The implementation of antibody-based therapies faces significant regulatory hurdles, including the complexities of approval processes, the need for rapid implementation in outbreak scenarios, and ensuring early administration of high-titer antibodies to maximize efficacy. Timely treatment requires well-coordinated healthcare delivery systems and proactive public health strategies for patient identification and treatment initiation.⁷¹ Addressing these challenges through advancements in production technologies, regulatory pathways, and healthcare infrastructure is critical to realizing the full potential of mAbs in managing MPXV and other orthopoxvirus infections. Ongoing research and collaborative efforts are needed to refine these therapies and integrate them effectively into global outbreak preparedness frameworks.

Gene editing and RNA-based therapies

Gene-editing technologies, particularly CRISPR-Cas9, hold significant promise for the treatment of viral infections, including MPXV. By targeting essential genes in orthopoxviruses, these tools have demonstrated efficacy in reducing viral titers. However, their application to MPXV is still in the experimental phase, requiring further investigation to fully realize their therapeutic potential and address associated challenges. CRISPR-Cas9 has demonstrated the ability to target conserved genes in orthopoxviruses, achieving reductions in viral titers of up to 93.19% in vitro. Delivery systems such as adeno-associated virus (AAV) vectors have shown comparable efficacy, with titers reduced by as much as 92.97%.⁷² These findings highlight CRISPR-Cas9’s potential for precise and effective antiviral intervention. The specificity of CRISPR-Cas9 for viral genomes minimizes the risk of off-target effects, an essential criterion for its safe therapeutic application.⁷³ While tools such as TALENs have been employed for creating gene-modified models, CRISPR-Cas9 is often preferred due to its simplicity, precision, and adaptability. In addition, CRISPR-based diagnostics, including SHERLOCK and DETECTR, have exhibited high sensitivity and specificity for detecting viral infections and may be tailored for MPXV detection.^74,75 Although the use of CRISPR-Cas9 and similar tools for treating MPXV shows great promise, these approaches remain predominantly in the research phase. Future work should focus on optimizing delivery methods, ensuring scalability, and conducting rigorous safety and efficacy studies in vivo to translate these findings into viable clinical applications.

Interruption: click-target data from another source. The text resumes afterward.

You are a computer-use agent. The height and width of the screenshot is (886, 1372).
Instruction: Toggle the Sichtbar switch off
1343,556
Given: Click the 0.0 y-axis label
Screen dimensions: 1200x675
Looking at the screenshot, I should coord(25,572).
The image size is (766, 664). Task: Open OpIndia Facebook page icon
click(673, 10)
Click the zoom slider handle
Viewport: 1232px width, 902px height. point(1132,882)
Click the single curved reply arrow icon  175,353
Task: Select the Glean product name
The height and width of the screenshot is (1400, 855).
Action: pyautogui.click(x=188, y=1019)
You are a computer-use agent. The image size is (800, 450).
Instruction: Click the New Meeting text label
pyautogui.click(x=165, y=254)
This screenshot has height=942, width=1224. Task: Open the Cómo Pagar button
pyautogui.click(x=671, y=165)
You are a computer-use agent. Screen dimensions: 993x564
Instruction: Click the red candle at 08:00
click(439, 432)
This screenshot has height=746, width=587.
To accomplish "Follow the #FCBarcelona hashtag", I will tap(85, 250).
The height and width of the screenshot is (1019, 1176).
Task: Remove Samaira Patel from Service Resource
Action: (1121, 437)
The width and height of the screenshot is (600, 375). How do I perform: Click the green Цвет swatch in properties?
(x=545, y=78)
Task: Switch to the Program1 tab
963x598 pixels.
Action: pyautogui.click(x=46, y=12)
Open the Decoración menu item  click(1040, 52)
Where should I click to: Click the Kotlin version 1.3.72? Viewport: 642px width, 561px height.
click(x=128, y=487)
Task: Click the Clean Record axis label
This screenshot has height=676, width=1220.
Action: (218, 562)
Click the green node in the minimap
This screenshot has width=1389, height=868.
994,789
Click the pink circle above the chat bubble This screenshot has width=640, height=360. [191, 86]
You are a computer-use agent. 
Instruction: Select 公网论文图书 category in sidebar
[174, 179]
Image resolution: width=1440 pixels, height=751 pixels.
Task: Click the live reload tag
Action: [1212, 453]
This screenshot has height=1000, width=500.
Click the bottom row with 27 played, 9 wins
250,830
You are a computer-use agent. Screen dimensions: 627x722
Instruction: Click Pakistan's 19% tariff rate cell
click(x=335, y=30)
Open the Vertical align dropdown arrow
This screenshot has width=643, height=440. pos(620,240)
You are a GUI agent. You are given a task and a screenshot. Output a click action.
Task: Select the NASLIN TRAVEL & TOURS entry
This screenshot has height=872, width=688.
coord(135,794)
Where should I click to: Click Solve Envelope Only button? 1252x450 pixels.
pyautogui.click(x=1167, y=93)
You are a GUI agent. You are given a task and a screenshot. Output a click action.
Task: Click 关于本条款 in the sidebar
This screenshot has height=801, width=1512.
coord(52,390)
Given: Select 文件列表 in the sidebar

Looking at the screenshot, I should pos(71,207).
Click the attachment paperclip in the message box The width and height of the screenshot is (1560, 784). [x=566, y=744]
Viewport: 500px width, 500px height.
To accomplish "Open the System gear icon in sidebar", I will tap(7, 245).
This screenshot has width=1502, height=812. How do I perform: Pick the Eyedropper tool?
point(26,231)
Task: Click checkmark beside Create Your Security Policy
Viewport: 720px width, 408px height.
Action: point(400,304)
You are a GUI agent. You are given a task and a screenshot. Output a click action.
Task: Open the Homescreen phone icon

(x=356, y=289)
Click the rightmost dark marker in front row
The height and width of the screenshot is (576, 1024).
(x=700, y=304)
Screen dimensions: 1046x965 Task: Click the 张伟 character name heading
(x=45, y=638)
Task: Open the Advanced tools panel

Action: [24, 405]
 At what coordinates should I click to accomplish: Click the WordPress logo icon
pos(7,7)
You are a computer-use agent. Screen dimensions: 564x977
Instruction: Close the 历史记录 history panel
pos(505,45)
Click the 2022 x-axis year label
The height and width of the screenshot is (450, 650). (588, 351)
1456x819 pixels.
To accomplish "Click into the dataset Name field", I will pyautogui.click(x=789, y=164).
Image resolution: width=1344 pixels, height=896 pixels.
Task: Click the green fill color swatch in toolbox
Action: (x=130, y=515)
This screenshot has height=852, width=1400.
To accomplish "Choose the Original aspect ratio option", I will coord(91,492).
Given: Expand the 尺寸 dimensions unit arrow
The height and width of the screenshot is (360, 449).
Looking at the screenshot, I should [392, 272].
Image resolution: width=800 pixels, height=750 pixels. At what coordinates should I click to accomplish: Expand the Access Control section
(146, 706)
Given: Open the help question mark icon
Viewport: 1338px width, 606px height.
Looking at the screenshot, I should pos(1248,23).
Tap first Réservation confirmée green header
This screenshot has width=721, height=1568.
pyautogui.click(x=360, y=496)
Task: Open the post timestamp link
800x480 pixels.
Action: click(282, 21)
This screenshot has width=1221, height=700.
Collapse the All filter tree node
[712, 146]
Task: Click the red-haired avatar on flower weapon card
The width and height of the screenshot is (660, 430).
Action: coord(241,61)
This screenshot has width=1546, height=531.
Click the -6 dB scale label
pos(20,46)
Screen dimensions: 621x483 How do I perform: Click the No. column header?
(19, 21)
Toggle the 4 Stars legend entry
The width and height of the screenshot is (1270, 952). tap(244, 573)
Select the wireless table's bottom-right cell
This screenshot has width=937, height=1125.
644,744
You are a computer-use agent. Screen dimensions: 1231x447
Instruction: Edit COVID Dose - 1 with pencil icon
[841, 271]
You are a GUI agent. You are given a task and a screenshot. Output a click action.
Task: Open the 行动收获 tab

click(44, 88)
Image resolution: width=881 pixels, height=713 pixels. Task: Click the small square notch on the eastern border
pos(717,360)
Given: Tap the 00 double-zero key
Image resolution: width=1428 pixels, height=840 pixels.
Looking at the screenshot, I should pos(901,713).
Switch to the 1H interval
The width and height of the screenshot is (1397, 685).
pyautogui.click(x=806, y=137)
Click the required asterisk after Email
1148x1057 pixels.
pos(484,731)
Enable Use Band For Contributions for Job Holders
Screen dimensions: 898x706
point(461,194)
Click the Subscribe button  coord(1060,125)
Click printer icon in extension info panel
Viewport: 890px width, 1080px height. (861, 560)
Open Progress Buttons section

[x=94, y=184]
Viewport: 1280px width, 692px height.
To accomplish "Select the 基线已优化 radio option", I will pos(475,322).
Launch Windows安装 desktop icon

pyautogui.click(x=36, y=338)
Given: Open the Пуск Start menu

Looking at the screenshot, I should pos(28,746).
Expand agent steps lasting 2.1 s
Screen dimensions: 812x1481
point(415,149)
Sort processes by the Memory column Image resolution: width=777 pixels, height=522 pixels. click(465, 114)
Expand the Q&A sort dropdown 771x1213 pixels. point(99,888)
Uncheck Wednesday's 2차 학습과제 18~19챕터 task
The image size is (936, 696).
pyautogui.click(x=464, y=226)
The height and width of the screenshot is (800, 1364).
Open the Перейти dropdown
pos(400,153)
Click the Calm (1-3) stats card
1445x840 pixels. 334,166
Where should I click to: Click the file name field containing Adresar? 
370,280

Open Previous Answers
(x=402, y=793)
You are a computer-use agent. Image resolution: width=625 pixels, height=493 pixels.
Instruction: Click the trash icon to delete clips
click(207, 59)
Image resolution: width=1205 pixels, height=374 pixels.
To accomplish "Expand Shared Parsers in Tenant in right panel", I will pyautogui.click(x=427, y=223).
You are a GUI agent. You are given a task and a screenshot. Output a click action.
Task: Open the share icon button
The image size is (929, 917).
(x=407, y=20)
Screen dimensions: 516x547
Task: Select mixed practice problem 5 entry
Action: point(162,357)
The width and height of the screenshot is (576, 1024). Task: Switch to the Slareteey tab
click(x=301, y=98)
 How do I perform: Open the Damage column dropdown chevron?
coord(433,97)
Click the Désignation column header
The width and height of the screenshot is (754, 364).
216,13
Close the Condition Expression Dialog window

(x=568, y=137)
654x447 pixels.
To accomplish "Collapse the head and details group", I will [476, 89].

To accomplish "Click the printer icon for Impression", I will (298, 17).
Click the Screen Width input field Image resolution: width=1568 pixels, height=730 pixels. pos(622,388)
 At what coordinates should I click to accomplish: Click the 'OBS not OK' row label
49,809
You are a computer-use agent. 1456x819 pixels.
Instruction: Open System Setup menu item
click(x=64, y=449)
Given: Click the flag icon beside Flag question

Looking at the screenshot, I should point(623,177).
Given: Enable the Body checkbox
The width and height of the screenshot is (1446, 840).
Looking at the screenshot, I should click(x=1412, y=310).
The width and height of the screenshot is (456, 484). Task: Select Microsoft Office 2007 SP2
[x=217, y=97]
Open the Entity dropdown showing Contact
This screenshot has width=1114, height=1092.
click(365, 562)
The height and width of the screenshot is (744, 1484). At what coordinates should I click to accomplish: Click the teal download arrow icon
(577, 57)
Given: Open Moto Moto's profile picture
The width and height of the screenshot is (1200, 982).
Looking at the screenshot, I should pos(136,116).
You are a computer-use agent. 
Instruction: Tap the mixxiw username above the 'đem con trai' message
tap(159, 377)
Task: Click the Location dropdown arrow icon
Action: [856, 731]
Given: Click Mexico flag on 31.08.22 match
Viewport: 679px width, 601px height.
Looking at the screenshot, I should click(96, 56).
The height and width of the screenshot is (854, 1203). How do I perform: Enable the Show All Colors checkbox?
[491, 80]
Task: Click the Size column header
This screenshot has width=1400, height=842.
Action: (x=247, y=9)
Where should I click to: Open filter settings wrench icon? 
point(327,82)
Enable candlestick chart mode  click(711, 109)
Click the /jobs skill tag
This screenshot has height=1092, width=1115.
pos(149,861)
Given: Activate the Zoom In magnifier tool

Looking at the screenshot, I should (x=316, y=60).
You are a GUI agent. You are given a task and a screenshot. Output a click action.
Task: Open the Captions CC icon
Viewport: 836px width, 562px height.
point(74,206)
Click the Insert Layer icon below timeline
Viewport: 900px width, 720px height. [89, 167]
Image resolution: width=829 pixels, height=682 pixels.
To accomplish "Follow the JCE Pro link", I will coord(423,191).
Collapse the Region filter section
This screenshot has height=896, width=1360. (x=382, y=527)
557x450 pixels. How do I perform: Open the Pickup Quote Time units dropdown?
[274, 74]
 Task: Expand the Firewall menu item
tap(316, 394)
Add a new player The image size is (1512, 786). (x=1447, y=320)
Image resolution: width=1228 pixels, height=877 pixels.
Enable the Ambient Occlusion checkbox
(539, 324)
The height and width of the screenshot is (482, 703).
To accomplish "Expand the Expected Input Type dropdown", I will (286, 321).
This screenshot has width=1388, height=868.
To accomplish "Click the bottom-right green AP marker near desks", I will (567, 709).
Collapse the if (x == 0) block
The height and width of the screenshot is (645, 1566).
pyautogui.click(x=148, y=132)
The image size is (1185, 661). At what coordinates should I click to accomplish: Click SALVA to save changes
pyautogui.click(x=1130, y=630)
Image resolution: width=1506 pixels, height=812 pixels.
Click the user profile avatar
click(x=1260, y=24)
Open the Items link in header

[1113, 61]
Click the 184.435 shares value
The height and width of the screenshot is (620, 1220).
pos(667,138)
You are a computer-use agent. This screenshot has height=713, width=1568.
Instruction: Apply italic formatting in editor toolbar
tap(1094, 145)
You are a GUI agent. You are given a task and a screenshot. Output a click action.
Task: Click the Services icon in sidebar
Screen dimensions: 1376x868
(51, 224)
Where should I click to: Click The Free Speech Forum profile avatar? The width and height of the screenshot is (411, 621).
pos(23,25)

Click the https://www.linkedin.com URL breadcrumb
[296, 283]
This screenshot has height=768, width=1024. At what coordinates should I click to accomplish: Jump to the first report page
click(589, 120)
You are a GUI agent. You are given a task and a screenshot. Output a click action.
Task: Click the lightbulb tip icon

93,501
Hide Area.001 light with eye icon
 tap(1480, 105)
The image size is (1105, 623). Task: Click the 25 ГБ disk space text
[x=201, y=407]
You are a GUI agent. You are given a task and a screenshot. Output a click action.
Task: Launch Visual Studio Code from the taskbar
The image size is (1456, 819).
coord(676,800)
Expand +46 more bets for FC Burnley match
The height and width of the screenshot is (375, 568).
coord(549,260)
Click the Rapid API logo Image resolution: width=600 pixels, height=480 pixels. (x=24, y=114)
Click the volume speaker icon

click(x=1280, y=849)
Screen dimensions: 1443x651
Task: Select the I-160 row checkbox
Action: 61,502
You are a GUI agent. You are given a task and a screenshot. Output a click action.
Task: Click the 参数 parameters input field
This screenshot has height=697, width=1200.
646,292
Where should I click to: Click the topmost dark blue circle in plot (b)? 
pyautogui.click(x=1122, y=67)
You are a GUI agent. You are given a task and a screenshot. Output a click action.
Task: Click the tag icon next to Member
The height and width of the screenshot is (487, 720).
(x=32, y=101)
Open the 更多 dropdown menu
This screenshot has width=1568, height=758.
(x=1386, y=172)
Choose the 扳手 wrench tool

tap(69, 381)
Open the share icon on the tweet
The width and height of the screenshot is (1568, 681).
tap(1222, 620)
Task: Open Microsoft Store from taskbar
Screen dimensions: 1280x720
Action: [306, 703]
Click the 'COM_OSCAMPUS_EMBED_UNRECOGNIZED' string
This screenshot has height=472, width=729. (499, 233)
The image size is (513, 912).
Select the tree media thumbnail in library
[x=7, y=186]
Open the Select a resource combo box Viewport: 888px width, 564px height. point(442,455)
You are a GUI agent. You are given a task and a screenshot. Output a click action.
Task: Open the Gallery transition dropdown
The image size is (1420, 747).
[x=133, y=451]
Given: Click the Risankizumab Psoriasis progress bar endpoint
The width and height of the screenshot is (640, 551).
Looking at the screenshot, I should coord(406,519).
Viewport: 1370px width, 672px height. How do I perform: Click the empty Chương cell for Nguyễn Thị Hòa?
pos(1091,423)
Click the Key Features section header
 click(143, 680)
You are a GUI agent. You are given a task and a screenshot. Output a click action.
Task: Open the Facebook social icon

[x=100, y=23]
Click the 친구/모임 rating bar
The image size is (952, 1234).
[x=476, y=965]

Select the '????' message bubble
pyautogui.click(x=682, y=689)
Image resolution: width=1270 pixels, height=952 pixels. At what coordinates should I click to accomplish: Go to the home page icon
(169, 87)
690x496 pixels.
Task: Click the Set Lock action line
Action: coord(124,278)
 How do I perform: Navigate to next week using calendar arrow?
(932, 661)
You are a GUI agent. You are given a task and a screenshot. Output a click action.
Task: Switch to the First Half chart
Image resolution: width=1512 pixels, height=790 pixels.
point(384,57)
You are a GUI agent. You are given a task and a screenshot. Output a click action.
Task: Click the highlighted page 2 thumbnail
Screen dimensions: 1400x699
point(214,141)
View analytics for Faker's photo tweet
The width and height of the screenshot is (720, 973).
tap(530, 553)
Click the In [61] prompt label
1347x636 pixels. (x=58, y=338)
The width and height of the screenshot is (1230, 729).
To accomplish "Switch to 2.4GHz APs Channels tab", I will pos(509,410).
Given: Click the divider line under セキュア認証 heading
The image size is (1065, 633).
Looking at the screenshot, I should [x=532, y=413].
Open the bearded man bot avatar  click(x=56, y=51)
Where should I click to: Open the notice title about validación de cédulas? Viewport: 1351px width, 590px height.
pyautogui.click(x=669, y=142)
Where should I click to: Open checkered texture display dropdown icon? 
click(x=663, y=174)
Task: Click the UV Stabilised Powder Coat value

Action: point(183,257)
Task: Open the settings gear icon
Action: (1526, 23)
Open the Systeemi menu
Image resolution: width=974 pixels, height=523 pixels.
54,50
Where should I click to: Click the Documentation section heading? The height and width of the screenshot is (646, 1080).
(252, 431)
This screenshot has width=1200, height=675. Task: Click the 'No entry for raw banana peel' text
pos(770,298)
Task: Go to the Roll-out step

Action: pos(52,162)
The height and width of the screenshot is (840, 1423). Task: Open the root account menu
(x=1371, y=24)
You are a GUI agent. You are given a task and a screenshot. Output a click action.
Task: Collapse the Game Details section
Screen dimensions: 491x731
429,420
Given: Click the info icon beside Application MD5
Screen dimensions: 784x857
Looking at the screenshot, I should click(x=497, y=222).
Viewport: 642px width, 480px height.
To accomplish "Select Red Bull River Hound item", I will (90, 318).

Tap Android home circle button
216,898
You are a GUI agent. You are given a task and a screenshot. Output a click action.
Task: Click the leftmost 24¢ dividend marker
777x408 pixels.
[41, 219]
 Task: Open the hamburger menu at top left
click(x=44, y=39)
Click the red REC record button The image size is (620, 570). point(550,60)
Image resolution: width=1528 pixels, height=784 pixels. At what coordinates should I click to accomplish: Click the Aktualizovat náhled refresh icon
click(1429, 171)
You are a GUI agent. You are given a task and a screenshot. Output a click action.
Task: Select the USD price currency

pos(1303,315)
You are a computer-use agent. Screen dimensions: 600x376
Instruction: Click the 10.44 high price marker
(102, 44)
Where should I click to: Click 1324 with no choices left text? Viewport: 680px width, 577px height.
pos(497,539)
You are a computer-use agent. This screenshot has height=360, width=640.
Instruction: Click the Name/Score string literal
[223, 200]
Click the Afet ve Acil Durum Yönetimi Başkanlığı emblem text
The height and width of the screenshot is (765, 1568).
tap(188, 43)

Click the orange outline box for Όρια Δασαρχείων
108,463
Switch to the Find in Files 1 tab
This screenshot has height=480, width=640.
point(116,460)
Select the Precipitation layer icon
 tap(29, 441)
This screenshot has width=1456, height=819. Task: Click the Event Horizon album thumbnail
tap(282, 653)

Furthermore, a study by Wang et al. introduces an innovative one-pot diagnostic platform combining fluorogenic RNA aptamers (Mango III) with CRISPR-Cas13a technology for the rapid and sensitive detection of MPXV. This platform overcomes key limitations of conventional diagnostic methods by eliminating the need for expensive fluorophore/quencher-labeled probes, while maintaining high sensitivity and specificity. The system integrates three essential components: (1) recombinase-aided amplification (RAA) for target amplification, (2) CRISPR-Cas13a for target recognition, and (3) the Mango III RNA aptamer as an affordable fluorescent reporter. Upon target recognition, Cas13a’s collateral cleavage activity degrades the RNA aptamer, resulting in a measurable fluorescence reduction when exposed to TO3-3 PEG-Biotin Fluorophore. The aptamer-coupled RAA-Cas13a system achieves a remarkable limit of detection of only four copies of MPXV DNA within 40 min, without requiring nucleic acid purification. The platform was validated using clinical specimens, demonstrating its potential as a point-of-care testing solution, particularly in resource-limited settings. This work represents a significant advancement in MPXV diagnostics, providing a rapid, user-friendly, and highly sensitive alternative to conventional PCR methods. The integration of fluorogenic RNA aptamers with CRISPR-Cas13a technology offers a versatile platform that could be adapted for detecting various pathogens, with the potential to transform disease surveillance and management in clinical and field settings.⁷⁶

RNA-based therapies represent innovative and promising strategies for the treatment of monkeypox virus (MPV) infections, leveraging RNA molecules to interfere with viral replication and enhance host immune responses. Current research highlights several RNA-based approaches, including small interfering RNA (siRNA), microRNA (miRNA), and mRNA vaccines, each with distinct mechanisms and therapeutic potential against MPV. SiRNAs are being designed to target critical viral proteins such as the cell surface-binding protein E8L, which is essential for viral attachment and entry into host cells. Computational analyses have identified siRNAs, notably “S8,” with strong affinity for human argonaute-2 protein, demonstrating significant potential for silencing E8L and inhibiting viral infection.⁷⁷ These findings highlight siRNA’s capacity to disrupt viral replication at the molecular level. MicroRNAs (miRNAs) offer a novel therapeutic avenue through their ability to regulate gene expression post-transcriptionally. During MPV infection, differentially expressed miRNAs have been identified as potential antiviral targets. Engineered miRNAs capable of downregulating critical poxvirus genes present a promising strategy for therapeutic intervention.⁷⁸ This approach emphasizes the utility of miRNA modulation in controlling viral pathogenesis. mRNA vaccine platforms are emerging as a potent preventive strategy against MPV. Preclinical studies in nonhuman primates have demonstrated the efficacy of an mRNA vaccine expressing the A29L antigen of the IMV, formulated using lipid nanoparticle delivery systems. These vaccines have elicited robust immune responses and provided effective protection against MPV in animal models.^79,80 These findings underscore the adaptability and potency of mRNA vaccines in responding to emerging viral threats (Table 3). While RNA-based therapies present an innovative approach to managing MPV infections, their clinical application remains in the developmental phase. Traditional antiviral agents, including tecovirimat, cidofovir, and brincidofovir, continue to play a pivotal role in managing active MPV infections, offering complementary options as RNA-based therapies are further refined and validated. In parallel, prevention strategies are essential for controlling the transmission of MPV, with ongoing research focusing on the development of effective vaccines and early intervention measures to mitigate the spread.

Table 3.

RNA-based therapeutic approaches against Mpox virus.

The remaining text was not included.